The meat scientist who brought us the petite tender and the flat iron steaks, Tony Mata, has done it again. He has found a previously unknown steak in the beef carcass. This one — called the Vegas Strip — is said to be much like the New York Strip steak in terms of tenderness and appearance. Mata has said he thinks this could be the last beef steak that will be discovered (though, he added, he will continue to look).
The Vegas Strip reportedly comes from the carcass’s front end, in an area currently being ground for hamburger. Its location is known only imprecisely because there’s a patent pending on the steak, or more accurately, on the cuts required to create the steak. Mata partnered with Oklahoma State University on this steak, not only for the benefits of the university’s facilities but also its intellectual property rights expertise. The ultimate goal is to generate interest among restaurants and then charge packing plants a licensing fee to cut and sell the steaks to them.
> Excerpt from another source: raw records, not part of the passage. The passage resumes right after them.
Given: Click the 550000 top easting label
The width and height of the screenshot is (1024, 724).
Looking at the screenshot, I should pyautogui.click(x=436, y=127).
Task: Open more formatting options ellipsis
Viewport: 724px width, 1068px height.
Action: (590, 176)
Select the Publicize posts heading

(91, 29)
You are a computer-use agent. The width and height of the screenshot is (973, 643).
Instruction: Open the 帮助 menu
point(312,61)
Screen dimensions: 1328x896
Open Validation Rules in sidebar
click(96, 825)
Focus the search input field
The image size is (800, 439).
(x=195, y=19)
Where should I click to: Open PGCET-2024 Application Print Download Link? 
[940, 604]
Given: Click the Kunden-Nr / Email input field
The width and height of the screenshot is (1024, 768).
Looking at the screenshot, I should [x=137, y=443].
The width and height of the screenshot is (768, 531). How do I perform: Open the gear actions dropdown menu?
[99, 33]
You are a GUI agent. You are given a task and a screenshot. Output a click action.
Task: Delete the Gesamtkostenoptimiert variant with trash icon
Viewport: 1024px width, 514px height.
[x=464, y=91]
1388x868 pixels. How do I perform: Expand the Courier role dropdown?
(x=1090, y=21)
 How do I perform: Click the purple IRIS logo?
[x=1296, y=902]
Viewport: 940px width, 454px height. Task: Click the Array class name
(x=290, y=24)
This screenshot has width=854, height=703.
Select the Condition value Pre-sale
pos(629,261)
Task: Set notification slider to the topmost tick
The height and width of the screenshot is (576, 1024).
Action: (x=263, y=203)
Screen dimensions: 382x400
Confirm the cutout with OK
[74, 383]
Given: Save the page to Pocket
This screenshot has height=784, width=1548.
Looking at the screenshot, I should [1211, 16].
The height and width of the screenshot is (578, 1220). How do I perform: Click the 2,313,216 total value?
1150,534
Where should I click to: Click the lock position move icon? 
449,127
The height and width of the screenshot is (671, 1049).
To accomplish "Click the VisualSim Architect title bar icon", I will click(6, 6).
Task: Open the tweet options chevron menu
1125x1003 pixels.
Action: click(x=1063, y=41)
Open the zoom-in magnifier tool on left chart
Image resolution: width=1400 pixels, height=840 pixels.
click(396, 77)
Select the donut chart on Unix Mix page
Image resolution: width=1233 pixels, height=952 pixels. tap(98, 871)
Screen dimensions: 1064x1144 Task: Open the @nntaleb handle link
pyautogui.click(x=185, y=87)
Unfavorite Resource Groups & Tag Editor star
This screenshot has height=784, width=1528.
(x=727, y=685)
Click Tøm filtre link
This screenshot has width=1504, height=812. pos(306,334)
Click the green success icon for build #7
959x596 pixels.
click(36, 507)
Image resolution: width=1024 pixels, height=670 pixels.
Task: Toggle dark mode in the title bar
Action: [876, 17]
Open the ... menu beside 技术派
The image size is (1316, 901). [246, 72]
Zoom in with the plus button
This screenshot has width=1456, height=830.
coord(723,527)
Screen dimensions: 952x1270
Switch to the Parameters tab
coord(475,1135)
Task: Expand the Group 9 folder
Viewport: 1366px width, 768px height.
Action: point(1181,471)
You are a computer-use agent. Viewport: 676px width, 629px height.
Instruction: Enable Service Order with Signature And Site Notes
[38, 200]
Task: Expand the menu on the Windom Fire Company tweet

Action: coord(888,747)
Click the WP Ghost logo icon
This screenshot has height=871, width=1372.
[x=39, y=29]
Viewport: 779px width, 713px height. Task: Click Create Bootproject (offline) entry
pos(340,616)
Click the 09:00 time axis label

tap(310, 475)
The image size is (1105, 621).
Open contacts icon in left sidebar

If the patent application is successful, it wouldn’t be the first patented meat product. That honor is held by Eugene Gagliardi, who invented the Steak-Umm and patented it in 1986 — said to be the first patent on meat cutting in the world. The Steak-Umm was different from the Vegas Strip in that it was an industrial process: There were many steps to creating a Steak-Umm including molding, freezing, tempering and slicing. Gagliardi went on to earn about 40 other patents on meats, including one for popcorn chicken (which he sold to KFC in the 1990s); he’s still working, at age 82, in his home workshop, slicing up beef and chicken.
Last year, the Patent and Trademark Office in this country approved more than 1,000 patents related to food products. (That might sound like a lot, until you consider it granted a total of 247,000 patents.) Patent officers consider three important criteria: The thing has to be novel, it cannot be an obvious extension of what’s already known, and it has to be useful. Patents, which last for 20 years, protect the invention from anyone who might want to copy it. Some observers have suggested that the Vegas Strip patent application may not meet the non-obvious criterion, because an experienced butcher would likely be able to create the steak once he sees it (which is why no photos of the cut are currently available).
The case for usefulness might be clearer. From the industry’s side, the last few years have seen a peak in the international demand for beef’s most expensive cuts, so selling the less expensive cuts has been the focus for some time. In the case of the Vegas Strip, a steak that’s less costly than a New York Strip, but tastes similar, is a benefit to consumers. The fact that it’s made from meat that would otherwise be destined for the grinder is good news for producers; it raises the value of the carcass. Another useful aspect of the Vegas Strip contributes to its cost efficiency: It doesn’t require aging to be tender, according to Mata.
After a patent is filed, it can take the patent office up to three years to make a decision. Meanwhile, licenses for the Vegas Strip are available, and a couple of suppliers are already fabricating the new steak.